Mark Gregory (born Marco De Gregorio, 2 May 1964 – 31 January 2013) was an Italian film actor.

Career 
Gregory worked as a waiter, before being discovered in a gym in Rome. After his fiancée sent his picture to Fulvia Film, he was cast over some 2,000 candidates for the role of "Trash" in the 1982 science fiction thriller 1990: The Bronx Warriors, starring alongside Christopher Connelly and Fred Williamson. The film was heavily inspired by Mad Max 2 (1981) and The Warriors (1979). In the film Adam and Eve: The First Love Story (1983), he played the biblical character Adam. His dark looks resulted in him being cast as a vengeful Native American in the First Blood-inspired 1983 action film Thunder Warrior.
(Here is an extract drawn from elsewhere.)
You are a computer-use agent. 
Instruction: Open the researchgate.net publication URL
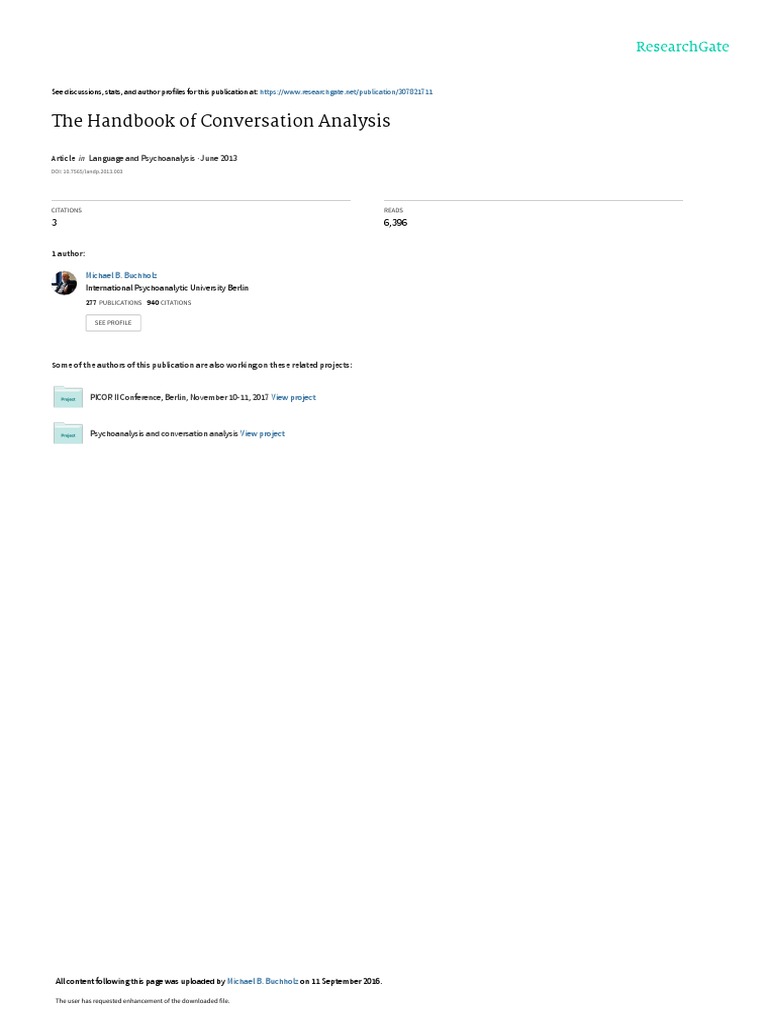[x=346, y=92]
He starred in the film Delta Force Commando (1988), starring again alongside Fred Williamson.

Gregory's last acting role was a starring role in Afghanistan – The Last War Bus (1989).

Personal life 
According to the working documents of his first film, 1990: The Bronx Warriors, Gregory was born Marco De Gregorio; for a long time, some sources reported his birth name incorrectly as Marco Di Gregorio. His father was a painter and sculptor. He grew up in the area of Porta Pia/Piazza Fiume in Rome. According to the same documentation, at the time of the shooting of 1990: The Bronx Warriors he was not 17 years old, as it was also commonly reported, but he had recently turned 18.

After Afghanistan – The Last War Bus, Gregory abandoned the film industry. According to one of his co-stars in that film, Bobby Rhodes, "At a certain point he (Mark Gregory) abhorred this (film) environment and withdrew ... like that, suddenly. Now he is a painter and a madonnaro. I don't know what he disappointed him and pushed him to cut everything drastically; but one thing is certain: he doesn't want to know anything more about cinema. Strange, because Marco gave up just when he was at the height of his success, when he was starting to get paid well ..."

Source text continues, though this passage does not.